1. The Lady is a Tramp, F. Sinatra
A kickin' big band chart where you can wail on the drums.

2. Got to Get You in to My Life, Earth Wind & Fire

3. Sway, Michael Buble'

4. I Want to Come Over, M. Etheridge
Where is the Rainbow version of rock band?

5. Glamorous, Fergie
If you ain't got no money, take your broke ass home!

6. Home By the Sea, Genesis
Classic Rock, and not the predictable "In the Air Tonight" Phil Collins drum solo.

What about a request for the Doobie Brothers? Am I completely out of touch?

If they could only see themselves...

...But would they even care?

The UBlogger's very wise (and no doubt once exhausted mom) used to say to UBlogger "If you could see yourself" when I was being typically ornery or just a pain in her ass. So, like most things moms say, that stuck with me, and as UBlogger approaches 40, I hear myself saying much of what she said to me when the bag on my head was a small, instead of a large.

So, in the last week, this phrase has been popular once again.

There was the drivethru at the Dunkin Donuts. As I was waiting for my bagel, Pakistani-Annie relieved herself of a wedgie right in front of my eyes. And then used that same hand to take my money and pass over my breakfast. If she could see herself...

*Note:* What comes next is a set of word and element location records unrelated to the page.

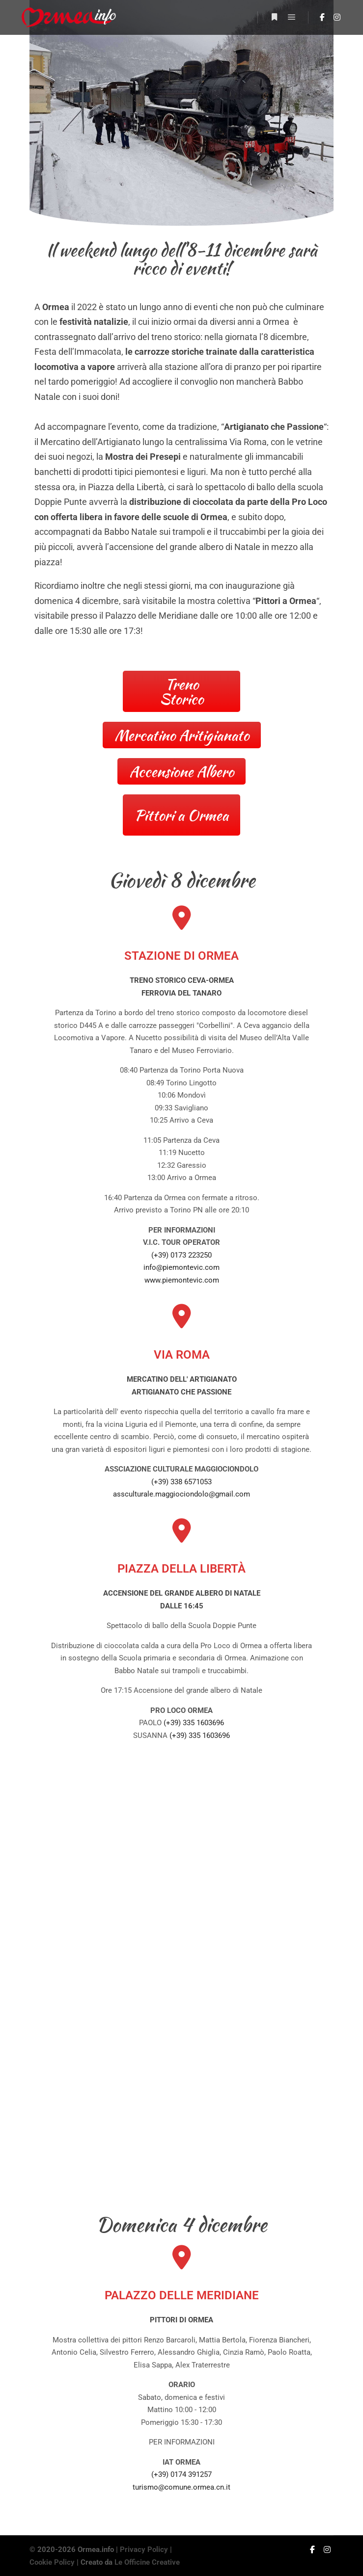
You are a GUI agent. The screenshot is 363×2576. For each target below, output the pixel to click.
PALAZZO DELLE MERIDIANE (182, 2295)
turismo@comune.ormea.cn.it (181, 2487)
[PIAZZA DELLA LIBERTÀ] (181, 1530)
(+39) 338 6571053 (181, 1481)
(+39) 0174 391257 (181, 2474)
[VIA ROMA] (181, 1316)
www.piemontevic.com (181, 1280)
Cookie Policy (52, 2562)
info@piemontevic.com (181, 1267)
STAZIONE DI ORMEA (181, 955)
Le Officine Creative (147, 2562)
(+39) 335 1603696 (194, 1722)
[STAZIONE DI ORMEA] (181, 917)
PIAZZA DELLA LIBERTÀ (181, 1568)
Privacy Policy (144, 2549)
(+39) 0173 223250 (181, 1255)
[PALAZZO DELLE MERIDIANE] (181, 2257)
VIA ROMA (182, 1354)
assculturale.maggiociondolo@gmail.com (181, 1494)
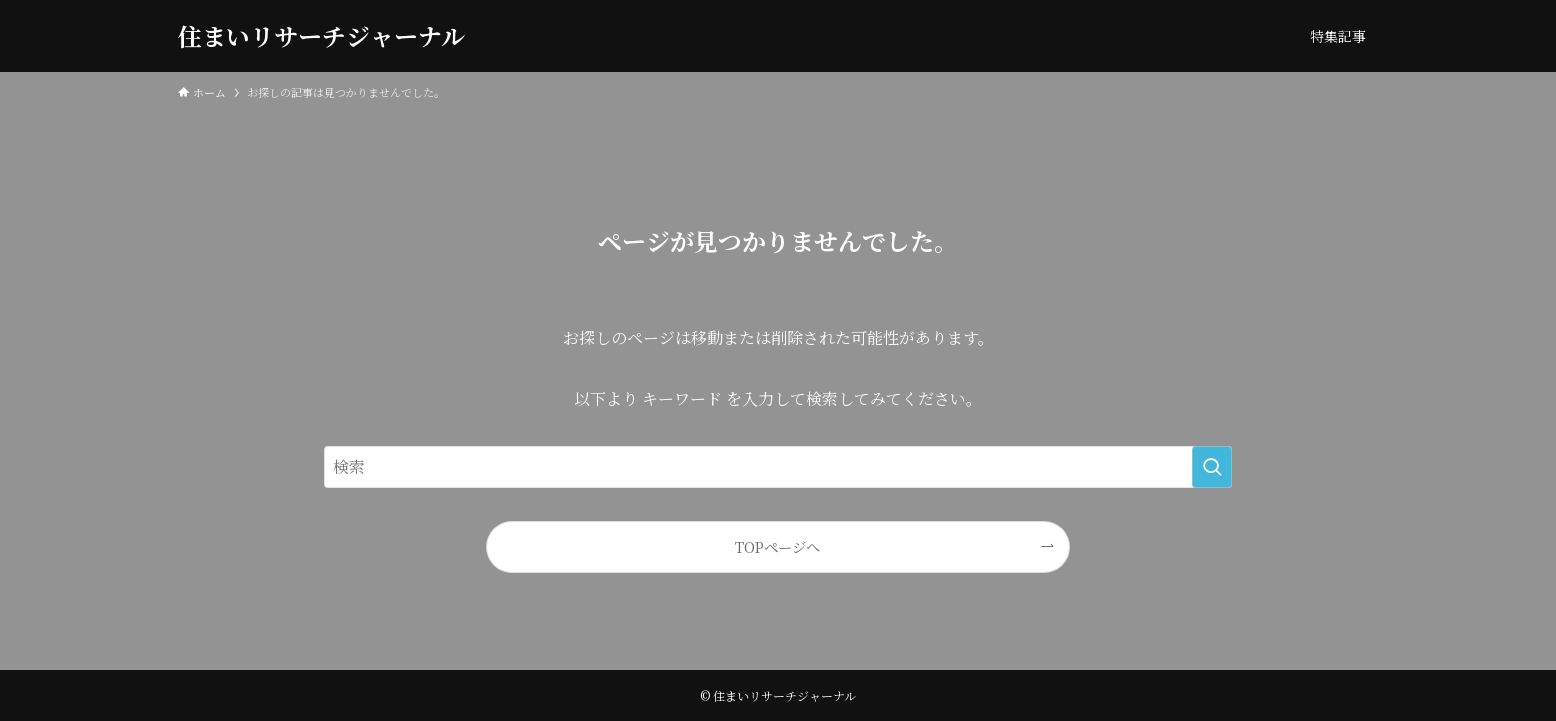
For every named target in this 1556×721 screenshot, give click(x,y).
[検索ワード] (778, 467)
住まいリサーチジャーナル (321, 36)
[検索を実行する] (1212, 467)
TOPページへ (777, 546)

And then road rage on the interstate... This was a good one. New Years' Eve. 3:30pm on the interstate near my home around one of the top 10 media markets in the USA (have to maintain that anonymity you know). The merging ramp unfolds to reveal a parking lot on the highway. O well. It happens. It is a road, after all. Cars do tend to use them from time to time. I try to relax, accept it for what it is, and enjoy the moment. It does not always work that way, of course. But the woman in front of me provided such great entertainment. She went absolutely ape shit. She threw her hands up in the air repeatedly, drove onto the shoulder (presumably to get a better view - of what I don't know) and thrashed her head from side to side. It was fabulously entertaining. She saw me laughing in her rear view mirror and shot me the bird. If she could see herself...

Two days later on an airplane. One of my least favorite places. I do not mind flying per se, its just the people you have to do it with that annoy me. On this particular flight, I had the frantic hair twirler in front of me. 2.5 hours. It's amazing she had any left when we deplaned. 2.5 hours, twirl to the right, twirl to the left. Pull. Repeat. If I had $4 cash, I would have bought her a bloody mary.

These people... they make me smile, partly because I'm pretty certain I've done dumb shit before, but also because they are just so entertaining.

Relax folks. Light a cigar. Have a drink. Meditate. Something. Enjoy yourself, because you just might spot someone doing something really stupid, so you will have a really good story to share later.